A senior Iranian official confirmed to Reuters on June 14, 2026 that the draft memorandum of understanding reached between the United States and Iran covers oil sanctions relief, the reopening of the Strait of Hormuz, and limits on Iran’s nuclear activities, with the full scope of the agreement to be worked out during a 60-day period of formal negotiations that will follow the June 19 signing. The draft MOU, as described by Iranian officials, includes three principal economic components: a US waiver on oil sanctions that would allow Iran to sell crude oil on the international market for a specified period without triggering US secondary sanctions on buyers; the release of approximately $25 billion in Iranian assets that have been frozen in foreign banks under international sanctions regimes, to be disbursed through direct cash transfers, credit lines made available through cooperating regional financial institutions, and proceeds from trade finance arrangements; and the immediate US lifting of the naval blockade of Iranian ports that was imposed following the February 28 strikes. On the Iranian side, Tehran commits to maintaining the nuclear status quo pending a final deal, which specifically means not enriching uranium beyond current levels and not expanding nuclear facilities while negotiations continue.

The oil sanctions waiver is the most commercially significant element of the draft MOU for global energy markets. Iran’s crude oil production capacity, even following the degradation caused by strikes on energy infrastructure during the conflict, remains substantial – pre-conflict Iranian production was approximately 3.2 to 3.4 million barrels per day, though actual output during the conflict period fell significantly below that level due to damage, disruption, and the naval blockade preventing tanker access to Iranian export terminals.
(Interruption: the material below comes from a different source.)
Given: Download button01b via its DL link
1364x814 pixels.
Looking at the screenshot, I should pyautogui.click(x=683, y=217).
A sanctions waiver that allows Iran to export oil would represent a meaningful addition to global supply at a time when Hormuz disruptions have already contributed to elevated oil prices across the international market, and the prospect of Iranian supply returning to markets is expected to put meaningful downward pressure on crude prices once the waiver terms are formalized and export logistics are established.
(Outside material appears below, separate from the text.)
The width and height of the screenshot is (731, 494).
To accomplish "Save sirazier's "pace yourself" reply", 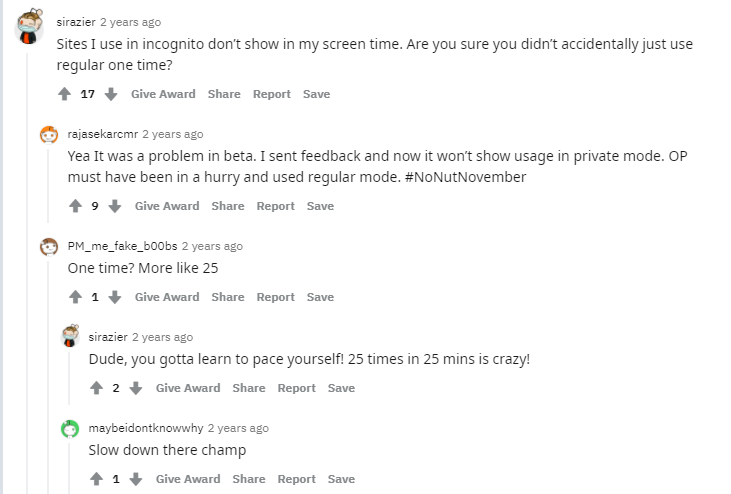I will [x=341, y=388].
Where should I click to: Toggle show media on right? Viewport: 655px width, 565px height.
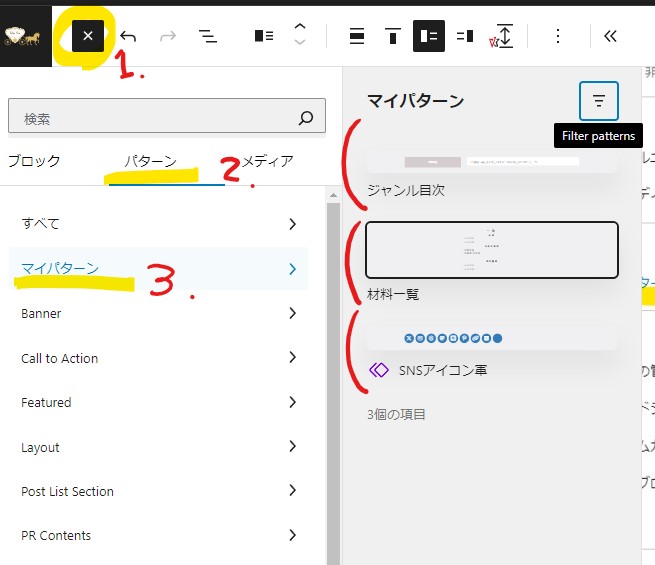coord(465,36)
The Nuclear Commitments and Their Significance

Iran’s commitment to maintain the nuclear status quo – specifically not to enrich uranium above its current levels and not to expand nuclear facilities – represents a significant constraint accepted by Tehran in exchange for economic relief, but falls short of the full dismantlement of nuclear enrichment capability that the United States and Israel had sought as a maximalist outcome of the conflict. The draft MOU appears to accept a graduated framework: immediate economic relief in exchange for a pause in nuclear escalation, followed by a comprehensive negotiation over the 60-day MOU period that will determine whether a permanent agreement reducing Iranian nuclear capability can be reached. European powers France and Germany, who closely monitored the Iran conflict and its implications for the 2015 JCPOA framework that the US withdrew from in 2018, have welcomed the MOU while urging that the 60-day negotiating period produce a verifiable and durable nuclear arrangement that addresses international concerns about Iran’s enrichment program. The broader ceasefire framework of which the nuclear commitments form a part was announced June 14 and is scheduled to be formally signed June 19, with Pakistan playing a key mediating role throughout the negotiations.
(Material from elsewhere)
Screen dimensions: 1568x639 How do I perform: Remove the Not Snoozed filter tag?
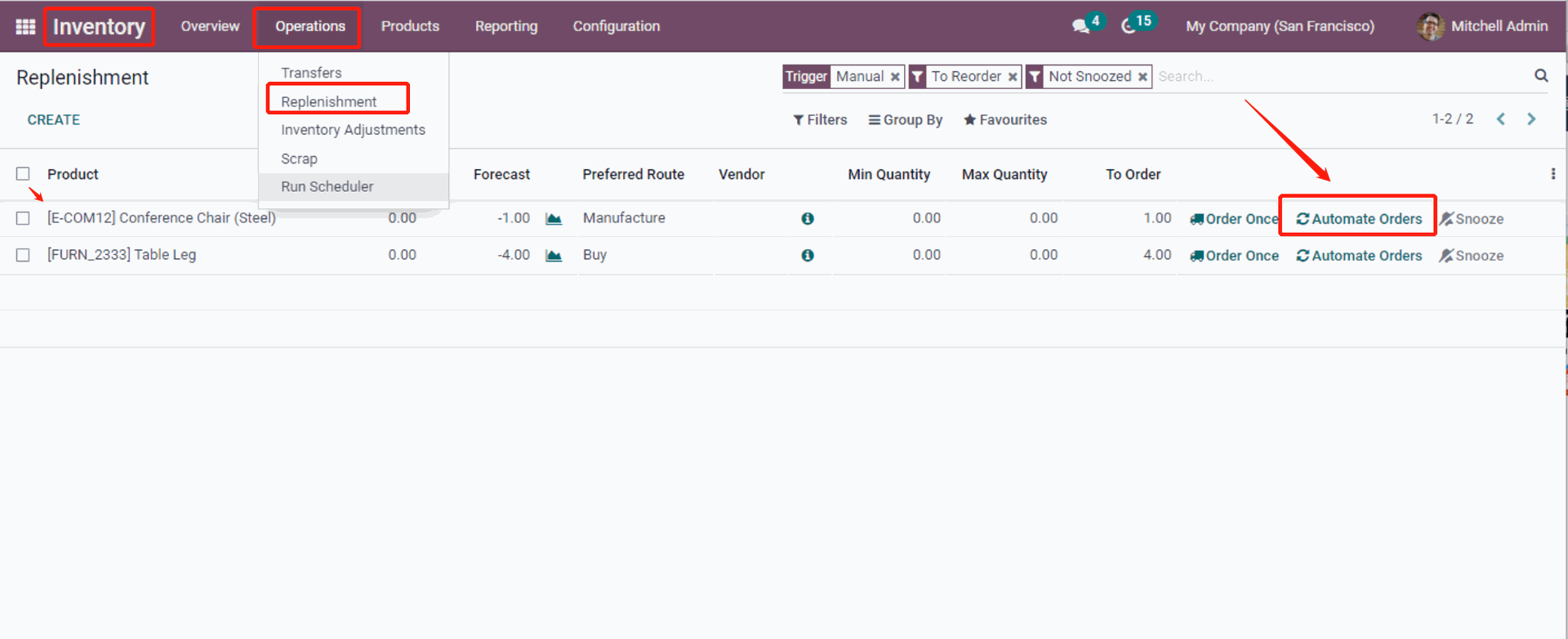tap(1143, 77)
Regional and Market Impact

The confirmation of the draft MOU terms on June 14 immediately moved global financial markets, with oil futures falling on the prospect of Iranian supply returning and broader risk assets rallying on the reduction in geopolitical uncertainty that the agreement represented. Gulf Cooperation Council states greeted the draft terms cautiously: Saudi Arabia, the UAE, and Qatar have a strategic interest in lower oil prices being avoided even as they welcome the reduction in regional conflict risk, and the terms of Iranian sanctions relief – particularly the pace and volume of Iranian oil exports allowed under the waiver – will directly affect the market environment in which GCC producers operate. Israel, which carried out the February 28 strikes alongside US forces, has said it will not accept any terms that allow Iran to maintain nuclear enrichment capability, a position that creates potential friction with the US approach of accepting a nuclear status quo in the near term as the price of stopping the military conflict. The 60-day negotiating period will be the crucible in which these competing interests are resolved – or fail to be resolved.